When prices start to rise, we all do not know if this is the best time to buy because of the sense of profit we find (FOMO).In any type of investment, the decision to enter the field is associated with a lot of anxiety, uncertainty and fear.
In the following, we will explain the less risky buying process by introducing two methods, DVA and DCA:
The Dollar Cost Averaging method (DCA) is an investment technique that aims to reduce the impact of market volatility by investing a certain amount of assets according to a regular schedule. For example, we can say that we intend to buy bitcoin for $100 every two weeks. This technique is not unique to cryptocurrencies. Traditional investors have used this technique for decades in stock market volatility.
The Dollar Cost Averaging method is an effective way to access cryptocurrencies that can be used to invest a certain amount at a given time without worry. In any case, if you want to use this method, think about whether it is suitable for you and your investment conditions or not.
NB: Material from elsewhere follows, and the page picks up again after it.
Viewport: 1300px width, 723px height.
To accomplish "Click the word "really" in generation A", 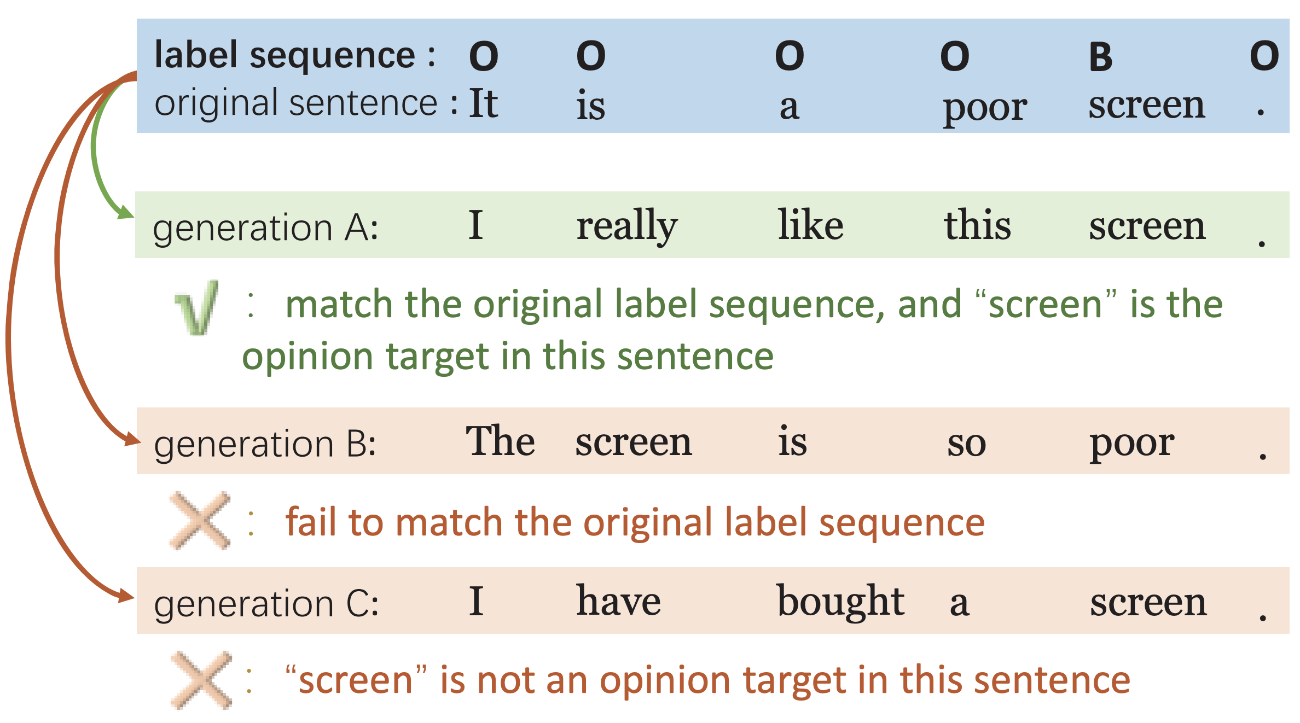I will [x=626, y=227].
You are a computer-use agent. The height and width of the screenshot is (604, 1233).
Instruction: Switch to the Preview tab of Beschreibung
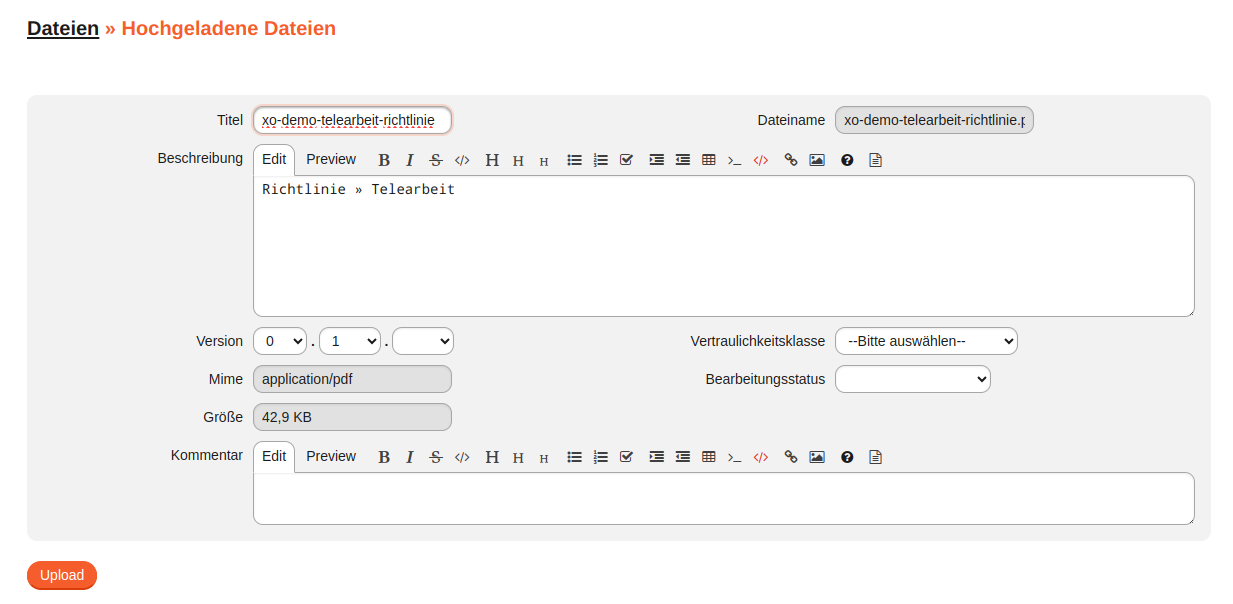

The Dollar Value Averaging method (DVA) is one of the methods that is currently considered to make a profit through investment. The goal of this method is to invest more money intelligently when the price is falling and, conversely, to invest less capital when the price is rising.
In the Dollar Value Averaging method, more purchases are made when prices are low. In fact, this method determines the amount of value we are looking for in each period, and to achieve that amount, the necessary investment must be made.